## PROBLEM STATEMENT
Produce a copy of every line in the records that holds the string "each".

(Stored data)

========

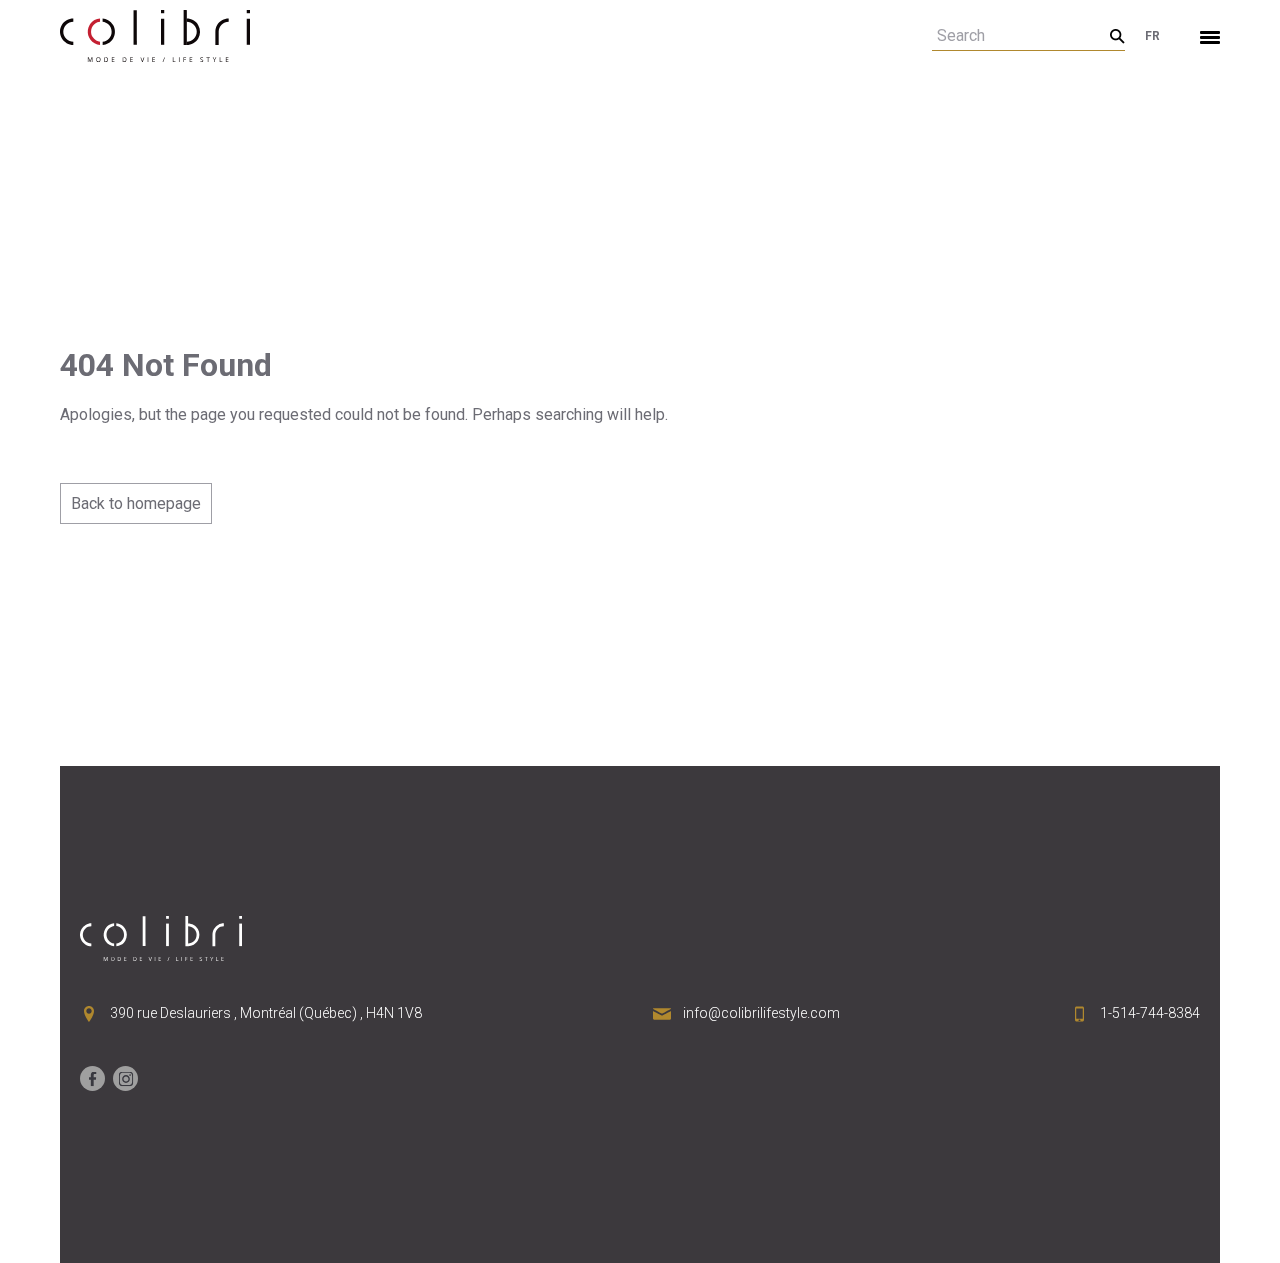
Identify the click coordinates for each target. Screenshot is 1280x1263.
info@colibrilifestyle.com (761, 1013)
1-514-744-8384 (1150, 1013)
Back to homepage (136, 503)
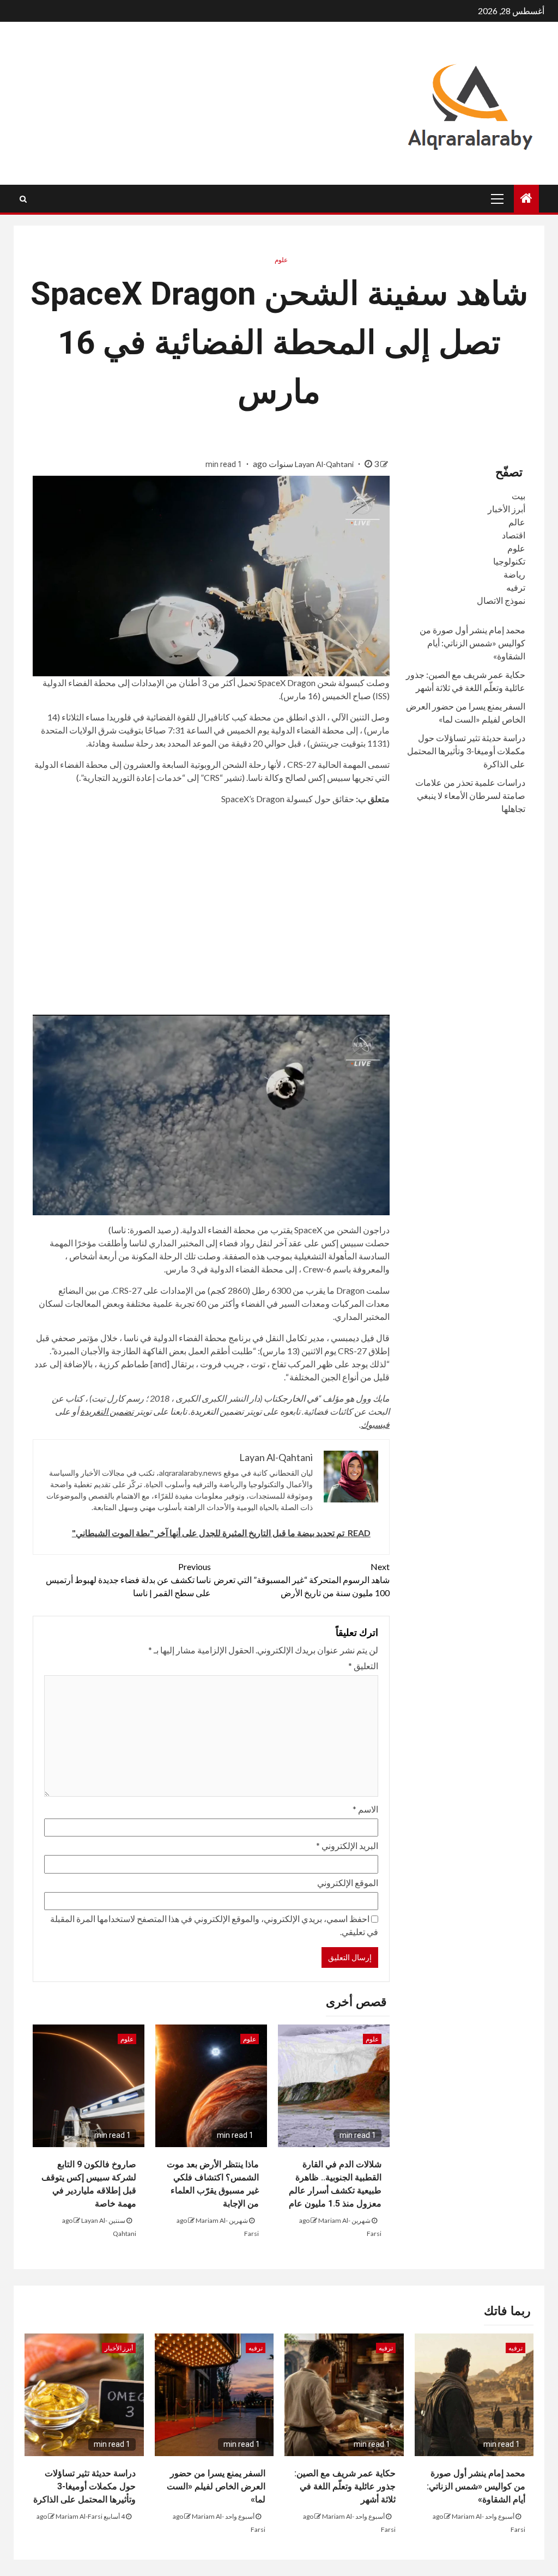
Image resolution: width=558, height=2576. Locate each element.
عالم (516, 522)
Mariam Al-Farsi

========

## EXERCISE OUTPUT
Identify the click coordinates for each target. Screenshot is 1280x1263.
Image resolution: width=558, height=2576. Locate each element.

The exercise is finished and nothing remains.